RAGAS Evaluation: A Walkthrough for Quantifying RAG Quality

Q: What is RAGAS?

RAGAS is an open-source evaluation framework purpose-built for retrieval-augmented generation systems. It scores a RAG pipeline on properties that general-purpose LLM evals miss — whether the answer is grounded in the retrieved context, whether the retriever returned the right documents, and whether the generator actually addressed the question. Most of its metrics are implemented with an LLM-as-judge pattern under the hood, but wrapped into a consistent interface so teams can track RAG quality over time instead of eyeballing outputs. The project lives at ragas.io and is maintained by the explodinggradients team on GitHub.

Q: What are the 4 RAGAS metrics?

Faithfulness measures whether the generated answer is supported by the retrieved context — it penalizes claims the model invented or imported from its own training. Answer relevance measures whether the answer actually addresses the user's question, as opposed to drifting or padding. Context precision measures how well the retrieved documents are ranked — are the relevant chunks near the top? Context recall measures whether all the information needed to answer the question was actually retrieved. The first pair evaluates generation; the second pair evaluates retrieval.

Q: Do I need ground-truth answers to run RAGAS?

Partially. Faithfulness and answer relevance can run without ground-truth answers — they compare the generated answer against the question and the retrieved context using an LLM judge, not against a reference. Context precision and context recall do require ground-truth answers (or ground-truth relevant documents), because they measure whether retrieval surfaced the right information. Teams without ground truth can still get useful signal from the two generation-side metrics, then invest in a golden set when they are ready for the retrieval-side ones.

Q: Which RAGAS metric should I prioritize?

It depends on your dominant failure mode. If users complain about fabricated answers or hallucinated citations, faithfulness is the one to watch — it directly measures whether the answer stays inside the retrieved context.
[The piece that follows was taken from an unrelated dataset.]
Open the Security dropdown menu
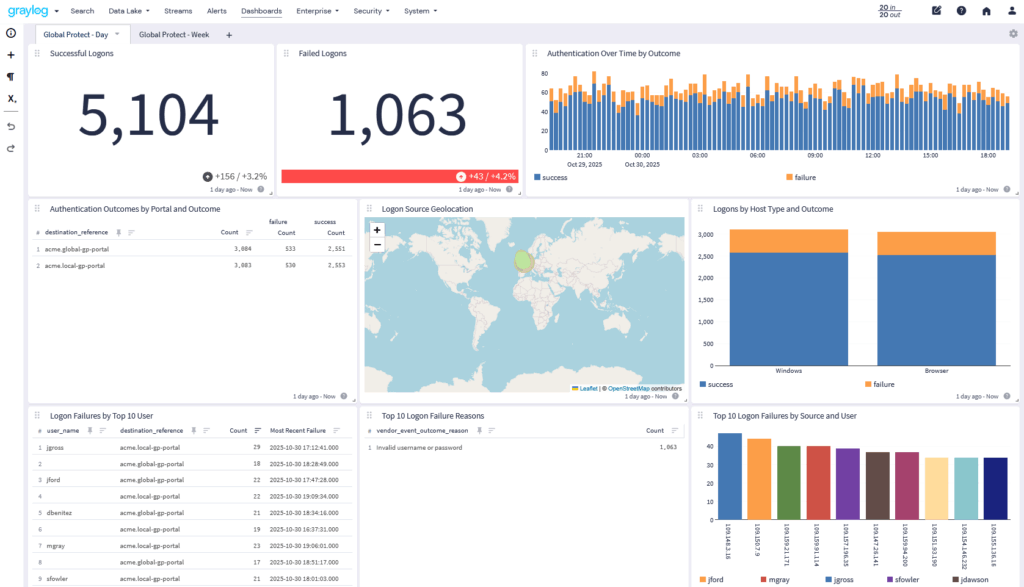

If users report that the system answers a different question than they asked, prioritize answer relevance. If the system says 'I don't know' when the information exists in your corpus, that is a context recall problem. If answers are correct but buried in noise from irrelevant retrieval, that is context precision. Start with the metric that maps to your top user complaint.

Q: How does RAGAS relate to the Context Engineering Maturity Model?

The [Context Engineering Maturity Model](/blog/context-engineering-maturity-model) treats measurable context quality as the top of the ladder — Level 5, where retrieval and grounding are observed with metrics, not vibes. RAGAS is one way to operationalize that level for RAG systems specifically. Faithfulness maps to the grounding discipline CEMM Level 5 demands; context precision and recall map to the retrieval-observability requirement. A team running RAGAS in CI on a golden set is, in CEMM terms, operating their RAG context layer at Level 5.

Q: Can I run RAGAS in CI?

Yes — a CI golden set is the recommended pattern for RAG teams shipping changes. Assemble 50-100 representative questions with ground-truth answers and expected relevant documents, run RAGAS against the current pipeline on every merge, and alert when any metric drops below a threshold. The same change — a new prompt, a new embedding model, a new retriever — that would have shipped silently now shows up as a faithfulness or recall regression before it reaches users. The exact CI integration varies by stack, but the pattern (golden set in version control, metrics tracked over time, thresholds enforced) is stable.

Imtiaz Rayhan

Key takeaways:

Standard LLM evals miss RAG-specific failure modes. A RAG system can emit fluent, confident answers while being grounded in the wrong documents — or no documents at all.
RAGAS splits evaluation into retrieval-side and generation-side metrics. The retriever can be excellent while the generator fabricates, or vice versa, and a single-score eval cannot tell you which.
Two of the four metrics — faithfulness and answer relevance — run without ground-truth answers. The other two require a golden set. Start where you are.
Faithfulness uses an LLM-as-judge pattern under the hood. Everything said in the LLM-as-Judge Prompting Guide about judge biases applies to RAGAS too.
The real value shows up in CI. RAGAS on a golden set turns "did we just regress?" from a vibe into a dashboard.
RAGAS is opinionated for RAG. Pair it with the SurePrompts Quality Rubric for prompt quality and the Context Engineering Maturity Model for the broader discipline.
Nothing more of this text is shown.